The apes awaken in the next scene to the apparition of a dark monolith in their midst, a towering rectangular block with regular, even surfaces. This apparition is inexplicable, as likely a moment of divine clarity as a freak-occurrence of evolutionary providence. But the monolith is the birth of representational thinking. Before that transition, the world of the apes was purely physical. The monolith symbolizes the advent symbolism, whereby the apes become mentally modern. There is no thing in the physical world with perfection and regularity of form, but it exists in the minds of men. Concepts like geometry are a shortcut to the physical world, which enables man to interact with ideas instead of the world itself.

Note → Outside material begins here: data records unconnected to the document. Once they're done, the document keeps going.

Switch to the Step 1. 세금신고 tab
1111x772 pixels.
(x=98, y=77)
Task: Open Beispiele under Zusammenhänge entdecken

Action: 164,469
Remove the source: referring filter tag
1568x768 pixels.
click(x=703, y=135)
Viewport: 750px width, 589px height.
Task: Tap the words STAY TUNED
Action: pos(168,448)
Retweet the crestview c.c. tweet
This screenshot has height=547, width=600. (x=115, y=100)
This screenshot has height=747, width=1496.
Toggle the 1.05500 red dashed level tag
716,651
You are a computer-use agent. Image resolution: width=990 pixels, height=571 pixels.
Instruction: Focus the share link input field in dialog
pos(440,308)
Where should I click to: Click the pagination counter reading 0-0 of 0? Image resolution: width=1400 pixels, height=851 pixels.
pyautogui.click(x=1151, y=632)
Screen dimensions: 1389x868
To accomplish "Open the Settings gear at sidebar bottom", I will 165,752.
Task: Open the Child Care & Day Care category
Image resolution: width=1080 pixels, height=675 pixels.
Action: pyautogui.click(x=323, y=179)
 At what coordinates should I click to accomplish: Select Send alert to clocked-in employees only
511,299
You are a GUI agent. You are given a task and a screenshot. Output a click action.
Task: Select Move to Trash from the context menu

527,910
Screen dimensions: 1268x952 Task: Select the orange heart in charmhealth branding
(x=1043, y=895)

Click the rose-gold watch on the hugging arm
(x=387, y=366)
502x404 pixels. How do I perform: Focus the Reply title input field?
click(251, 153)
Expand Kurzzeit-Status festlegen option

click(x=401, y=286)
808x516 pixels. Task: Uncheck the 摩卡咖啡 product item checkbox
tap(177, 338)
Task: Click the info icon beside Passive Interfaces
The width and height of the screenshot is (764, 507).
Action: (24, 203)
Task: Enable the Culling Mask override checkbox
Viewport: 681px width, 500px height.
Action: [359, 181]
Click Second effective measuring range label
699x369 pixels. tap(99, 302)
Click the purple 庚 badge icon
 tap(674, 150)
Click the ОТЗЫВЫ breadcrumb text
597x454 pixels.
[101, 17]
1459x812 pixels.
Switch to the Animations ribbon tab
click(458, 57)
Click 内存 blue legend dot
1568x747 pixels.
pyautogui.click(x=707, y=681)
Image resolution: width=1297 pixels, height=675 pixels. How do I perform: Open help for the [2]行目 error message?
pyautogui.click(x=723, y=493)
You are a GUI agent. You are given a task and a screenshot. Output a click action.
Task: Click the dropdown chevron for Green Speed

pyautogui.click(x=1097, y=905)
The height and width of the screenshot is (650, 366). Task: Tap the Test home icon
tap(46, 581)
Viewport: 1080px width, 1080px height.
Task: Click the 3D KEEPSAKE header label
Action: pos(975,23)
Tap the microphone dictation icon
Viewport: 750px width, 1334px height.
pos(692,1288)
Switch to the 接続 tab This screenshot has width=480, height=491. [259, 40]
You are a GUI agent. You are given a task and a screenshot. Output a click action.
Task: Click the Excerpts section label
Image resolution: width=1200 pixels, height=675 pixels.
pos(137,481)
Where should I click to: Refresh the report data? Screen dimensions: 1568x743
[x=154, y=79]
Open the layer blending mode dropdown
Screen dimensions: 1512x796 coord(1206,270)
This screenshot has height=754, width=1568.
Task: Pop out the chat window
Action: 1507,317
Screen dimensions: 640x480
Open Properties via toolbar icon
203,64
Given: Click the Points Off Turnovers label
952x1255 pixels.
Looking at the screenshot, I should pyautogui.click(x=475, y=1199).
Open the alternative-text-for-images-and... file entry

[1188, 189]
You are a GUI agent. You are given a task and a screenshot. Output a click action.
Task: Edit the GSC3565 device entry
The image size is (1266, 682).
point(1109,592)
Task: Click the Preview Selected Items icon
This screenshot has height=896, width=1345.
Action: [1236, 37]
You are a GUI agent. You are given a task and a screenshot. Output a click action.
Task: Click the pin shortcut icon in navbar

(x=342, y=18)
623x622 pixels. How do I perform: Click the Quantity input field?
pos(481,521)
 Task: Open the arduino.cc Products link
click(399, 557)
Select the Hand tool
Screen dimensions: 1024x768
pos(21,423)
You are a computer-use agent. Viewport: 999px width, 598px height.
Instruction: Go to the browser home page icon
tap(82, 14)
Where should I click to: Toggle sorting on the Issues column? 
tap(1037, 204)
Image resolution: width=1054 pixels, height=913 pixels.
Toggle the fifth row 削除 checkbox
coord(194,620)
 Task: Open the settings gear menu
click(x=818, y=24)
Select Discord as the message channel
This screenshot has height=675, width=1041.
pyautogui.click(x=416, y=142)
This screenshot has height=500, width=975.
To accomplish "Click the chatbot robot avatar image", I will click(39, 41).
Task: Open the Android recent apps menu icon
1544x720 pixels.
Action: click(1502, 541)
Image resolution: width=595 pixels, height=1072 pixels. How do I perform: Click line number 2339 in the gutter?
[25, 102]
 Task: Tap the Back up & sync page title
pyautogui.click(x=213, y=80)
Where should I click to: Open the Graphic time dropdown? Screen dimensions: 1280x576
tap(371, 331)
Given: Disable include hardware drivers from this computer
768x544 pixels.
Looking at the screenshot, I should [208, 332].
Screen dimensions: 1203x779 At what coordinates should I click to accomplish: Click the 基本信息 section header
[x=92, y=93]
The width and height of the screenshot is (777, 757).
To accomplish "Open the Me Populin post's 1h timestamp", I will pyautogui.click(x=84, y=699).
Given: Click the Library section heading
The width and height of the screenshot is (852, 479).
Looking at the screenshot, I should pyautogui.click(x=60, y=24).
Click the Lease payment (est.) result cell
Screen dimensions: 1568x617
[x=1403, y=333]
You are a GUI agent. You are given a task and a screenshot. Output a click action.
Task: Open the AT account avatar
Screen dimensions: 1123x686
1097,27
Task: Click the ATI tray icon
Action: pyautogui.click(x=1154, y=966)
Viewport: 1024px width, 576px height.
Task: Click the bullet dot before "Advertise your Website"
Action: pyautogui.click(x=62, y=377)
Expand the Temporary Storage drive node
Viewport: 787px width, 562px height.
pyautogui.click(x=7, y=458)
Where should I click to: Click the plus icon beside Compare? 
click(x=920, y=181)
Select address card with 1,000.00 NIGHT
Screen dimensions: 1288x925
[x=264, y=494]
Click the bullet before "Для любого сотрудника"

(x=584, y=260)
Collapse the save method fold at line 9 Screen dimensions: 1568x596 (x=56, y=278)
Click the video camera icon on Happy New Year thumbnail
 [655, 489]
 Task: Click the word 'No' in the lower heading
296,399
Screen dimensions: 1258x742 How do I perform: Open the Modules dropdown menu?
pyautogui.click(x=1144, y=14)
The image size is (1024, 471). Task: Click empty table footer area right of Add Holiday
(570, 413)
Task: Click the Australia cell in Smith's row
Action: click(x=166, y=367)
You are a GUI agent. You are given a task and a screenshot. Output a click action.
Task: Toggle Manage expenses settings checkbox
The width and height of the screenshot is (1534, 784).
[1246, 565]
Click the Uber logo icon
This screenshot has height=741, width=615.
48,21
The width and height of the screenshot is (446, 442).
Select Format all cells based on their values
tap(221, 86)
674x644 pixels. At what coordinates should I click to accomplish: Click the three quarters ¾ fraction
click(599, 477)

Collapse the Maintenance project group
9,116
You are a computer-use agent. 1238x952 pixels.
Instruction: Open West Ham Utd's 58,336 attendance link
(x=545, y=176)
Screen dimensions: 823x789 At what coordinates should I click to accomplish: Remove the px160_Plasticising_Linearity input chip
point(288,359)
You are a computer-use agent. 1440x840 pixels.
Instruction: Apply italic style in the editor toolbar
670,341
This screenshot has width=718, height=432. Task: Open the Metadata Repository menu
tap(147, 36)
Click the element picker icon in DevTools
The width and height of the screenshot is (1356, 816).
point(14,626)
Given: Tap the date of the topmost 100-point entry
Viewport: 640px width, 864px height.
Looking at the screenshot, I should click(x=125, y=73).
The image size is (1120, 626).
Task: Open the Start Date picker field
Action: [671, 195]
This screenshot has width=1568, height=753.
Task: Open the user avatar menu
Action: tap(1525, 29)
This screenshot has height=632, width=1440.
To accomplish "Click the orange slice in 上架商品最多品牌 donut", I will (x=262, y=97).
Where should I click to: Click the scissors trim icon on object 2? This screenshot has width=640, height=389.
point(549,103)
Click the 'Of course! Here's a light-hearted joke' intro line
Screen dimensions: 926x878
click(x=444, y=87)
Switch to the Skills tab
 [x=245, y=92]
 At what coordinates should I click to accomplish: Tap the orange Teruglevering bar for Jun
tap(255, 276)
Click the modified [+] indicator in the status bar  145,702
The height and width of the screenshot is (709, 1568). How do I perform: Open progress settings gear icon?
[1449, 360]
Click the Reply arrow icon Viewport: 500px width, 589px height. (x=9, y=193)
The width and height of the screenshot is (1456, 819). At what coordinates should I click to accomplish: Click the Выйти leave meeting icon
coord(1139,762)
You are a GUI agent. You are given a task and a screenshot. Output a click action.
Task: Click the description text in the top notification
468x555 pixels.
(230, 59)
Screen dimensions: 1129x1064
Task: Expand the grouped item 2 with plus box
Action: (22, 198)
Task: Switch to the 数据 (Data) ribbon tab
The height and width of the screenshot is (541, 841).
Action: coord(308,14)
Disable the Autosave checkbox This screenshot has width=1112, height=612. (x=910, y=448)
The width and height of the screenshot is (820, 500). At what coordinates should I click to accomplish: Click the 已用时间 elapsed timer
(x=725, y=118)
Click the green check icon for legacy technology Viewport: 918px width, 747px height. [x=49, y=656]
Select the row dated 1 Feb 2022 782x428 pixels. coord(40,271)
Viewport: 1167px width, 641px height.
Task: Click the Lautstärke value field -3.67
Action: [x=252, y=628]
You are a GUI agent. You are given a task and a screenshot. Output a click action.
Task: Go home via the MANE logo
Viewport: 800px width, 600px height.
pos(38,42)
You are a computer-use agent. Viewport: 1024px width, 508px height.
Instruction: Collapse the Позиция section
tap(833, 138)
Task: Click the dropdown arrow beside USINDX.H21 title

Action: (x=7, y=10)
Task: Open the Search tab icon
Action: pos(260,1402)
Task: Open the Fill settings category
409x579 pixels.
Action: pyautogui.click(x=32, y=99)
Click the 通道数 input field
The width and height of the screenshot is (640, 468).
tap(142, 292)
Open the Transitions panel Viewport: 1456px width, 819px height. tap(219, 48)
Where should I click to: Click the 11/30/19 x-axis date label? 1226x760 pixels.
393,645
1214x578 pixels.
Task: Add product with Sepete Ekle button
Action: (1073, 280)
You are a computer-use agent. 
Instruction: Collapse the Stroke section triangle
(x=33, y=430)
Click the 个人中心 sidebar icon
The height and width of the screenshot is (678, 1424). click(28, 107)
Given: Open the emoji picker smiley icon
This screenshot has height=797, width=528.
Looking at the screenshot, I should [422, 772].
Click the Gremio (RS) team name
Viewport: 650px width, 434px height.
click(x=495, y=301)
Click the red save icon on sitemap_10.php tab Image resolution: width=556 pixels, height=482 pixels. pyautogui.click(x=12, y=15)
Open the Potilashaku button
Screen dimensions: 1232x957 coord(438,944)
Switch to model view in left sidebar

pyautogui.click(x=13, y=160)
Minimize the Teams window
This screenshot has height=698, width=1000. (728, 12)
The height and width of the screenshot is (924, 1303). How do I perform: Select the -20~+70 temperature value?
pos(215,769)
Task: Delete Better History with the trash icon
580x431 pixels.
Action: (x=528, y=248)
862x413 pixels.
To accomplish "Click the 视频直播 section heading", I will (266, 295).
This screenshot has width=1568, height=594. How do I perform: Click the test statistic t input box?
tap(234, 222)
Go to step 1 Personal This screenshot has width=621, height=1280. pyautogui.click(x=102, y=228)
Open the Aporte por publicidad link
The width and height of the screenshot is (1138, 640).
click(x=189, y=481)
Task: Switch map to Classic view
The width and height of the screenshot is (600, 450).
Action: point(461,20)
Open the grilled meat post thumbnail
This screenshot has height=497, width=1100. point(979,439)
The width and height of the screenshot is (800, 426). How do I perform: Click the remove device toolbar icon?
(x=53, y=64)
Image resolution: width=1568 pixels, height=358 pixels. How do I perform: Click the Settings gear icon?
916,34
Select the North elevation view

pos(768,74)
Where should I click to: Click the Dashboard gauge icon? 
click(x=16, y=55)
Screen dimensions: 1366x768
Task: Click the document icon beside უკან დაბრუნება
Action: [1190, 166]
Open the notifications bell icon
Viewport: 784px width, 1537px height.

In the world of ideas and concepts, the surface of a lake is a plane, the relationship between a tree and the earth is angular, a stone is spherical, and a cliff face can be monolithic.
The man-apes (for the line is now blurred) are immediately altered by this revelatory phenomenon. In the next scene, one creature, in the midst of a pile of bones, takes hold of a femur and begins to break the other bones with it, like a club. Having created the first tool, he takes his club and strikes a sun-bleached skull of a tapir, the favored prey of the apes. As he does so, images of living tapirs falling down dead play, indicating that the skeletal remains are representing the living beast for the club-wielding ape. He has projected an intended useful end for this tool.
In the next scene, the tool-using band of apes fights with the larger, non-representing group, and when one of their number is killed by a clubbing, the adversaries surrender the watering hole. An ape throws his club into the air, and that tool becomes a spaceship, bridging the birth of representational thought to the pinnacle of modernity in a single edit.
In furtherance of his project to explicate the apparent relationship between death and eroticism, Bataille suggests that the advent of work (an exponent of representational thought) is at odds with our animality.
"But if it is true that work is our origin, if it is true that work is the key to humanity, human beings, through work, ended up distancing themselves completely from animality. And they distanced themselves in particular on the level of their sexual life […] The sexual activity of animals is instinctive; the male who seeks out the female and covers her is responding only to an instinctual excitation. But human beings, having achieved through work the consciousness of a sought-after end, came in general to be distanced from the purely instinctual response."
(Bataille, pp.43)
Bataille goes on to describe a difference between animal, voluptuous, erotic desire and the "violence of pleasure;" and the desire for increment, as is the goal of all work, which transposes here into the incremental goal of childrearing.